Voorts is, eveneens anders dan ten aanzien van een scholingslening, (in beginsel) geen sprake van bekostiging uit publieke middelen. Na verstrekking van een persoonlijke lening is immers het uitgangspunt dat deze geheel wordt terugbetaald. Ook wordt, al is dat niet marktconform, een rentepercentage van 3% gehanteerd.
7.3.
De omstandigheid dat de GKA onderdeel uitmaakt van de gemeentelijke organisatie is voor een andere conclusie onvoldoende. Datzelfde geldt voor de omstandigheid dat verweerder de mogelijkheid van persoonlijke kredietverlening door de GKA beschouwt als onderdeel van het gemeentelijk minimabeleid.
8. De rechtbank concludeert gelet op het voorgaande dat de aangevallen beslissing geen besluit in de zin van artikel 1:3 van de Awb is en dat verweerder het bezwaar van eiser daarom terecht niet-ontvankelijk heeft verklaard.
9. De rechtbank verklaart het beroep ongegrond.
10. Voor een proceskostenveroordeling of vergoeding van het griffierecht bestaat geen aanleiding.

▸ **Doelstellingen**
1. Welk rentepercentage wordt volgens het tekstfragment bij de persoonlijke lening gehanteerd?
2. Herhaal letterlijk het deel van het tekstfragment dat begint bij "8. De rechtbank" en eindigt bij "het beroep ongegrond.".
3. Zet de uitspraak van de rechtbank over de persoonlijke lening van de GKA voort na de laatste zin.

▸ **Aangeleverde gegevens**
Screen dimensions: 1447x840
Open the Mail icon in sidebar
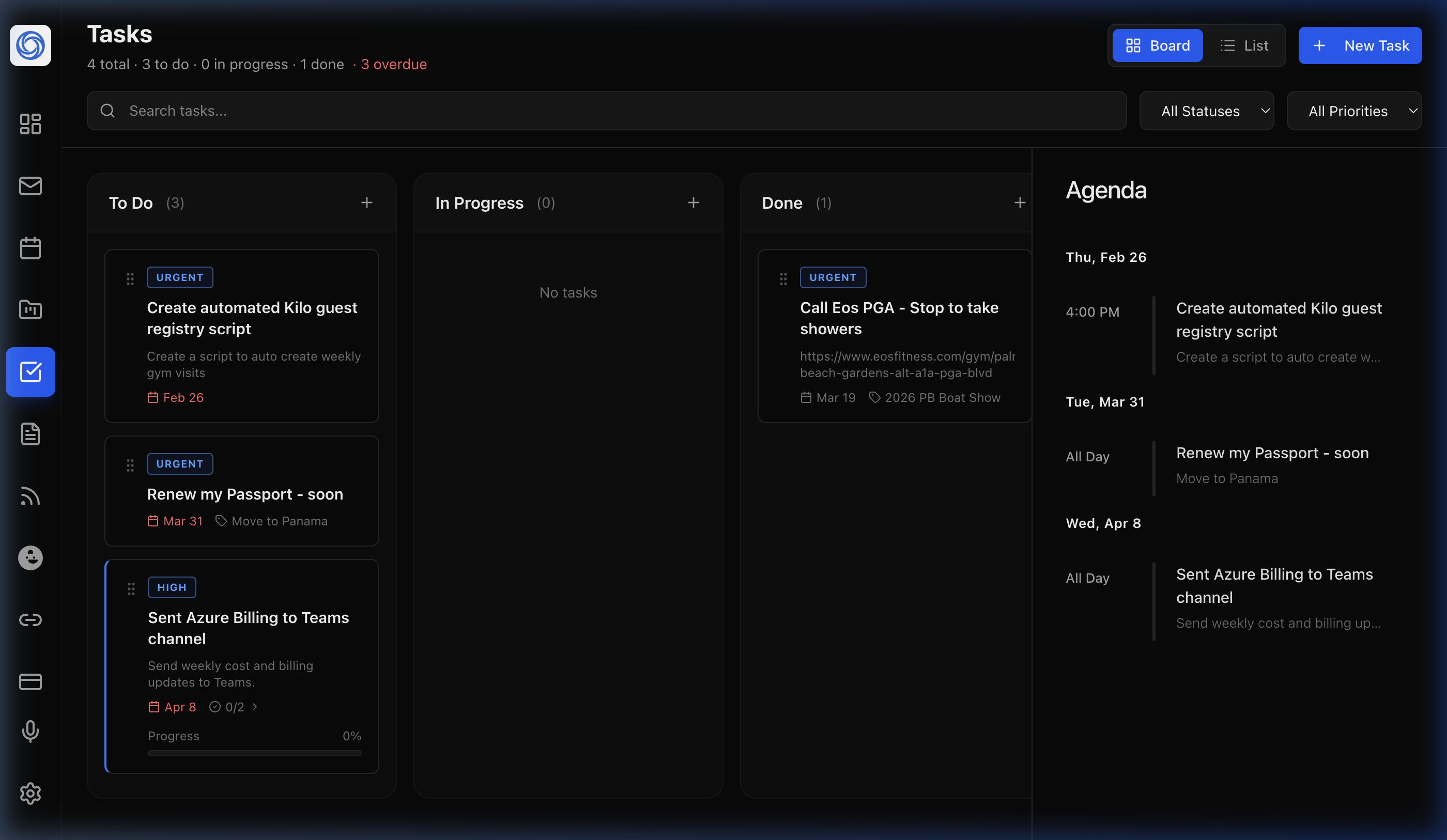30,186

▸ **Resultaten op volgorde**
1. Een rentepercentage van 3%.

2.
8. De rechtbank concludeert gelet op het voorgaande dat de aangevallen beslissing geen besluit in de zin van artikel 1:3 van de Awb is en dat verweerder het bezwaar van eiser daarom terecht niet-ontvankelijk heeft verklaard.
9. De rechtbank verklaart het beroep ongegrond.

3.
Beslissing

De rechtbank verklaart het beroep ongegrond.
Deze uitspraak is gedaan door mr. A.J. Dondorp, rechter, in aanwezigheid van
mr. M. Belhaj, griffier. De beslissing is in het openbaar uitgesproken op 6 februari 2019.
griffier
rechter
Afschrift verzonden aan partijen op:
Conc.:MBe
D:C

Rechtsmiddel

Tegen deze uitspraak kan binnen zes weken na de dag van verzending daarvan hoger beroep worden ingesteld bij de Centrale Raad van Beroep. Als hoger beroep is ingesteld, kan bij de voorzieningenrechter van de hogerberoepsrechter worden verzocht om het treffen van een voorlopige voorziening of om het opheffen of wijzigen van een bij deze uitspraak getroffen voorlopige voorziening.

Voetnoten

1.Kamerstukken II, 1999/2000, 29 906, nr. 3, p. 2.
2.Kamerstukken II, 1999/2000, 29 906, nr. 3, p. 13.
3.Algemene voorwaarden persoonlijke lening, saneringskrediet en schuldbemiddeling, artikel 3 onder e. (augustus 2009)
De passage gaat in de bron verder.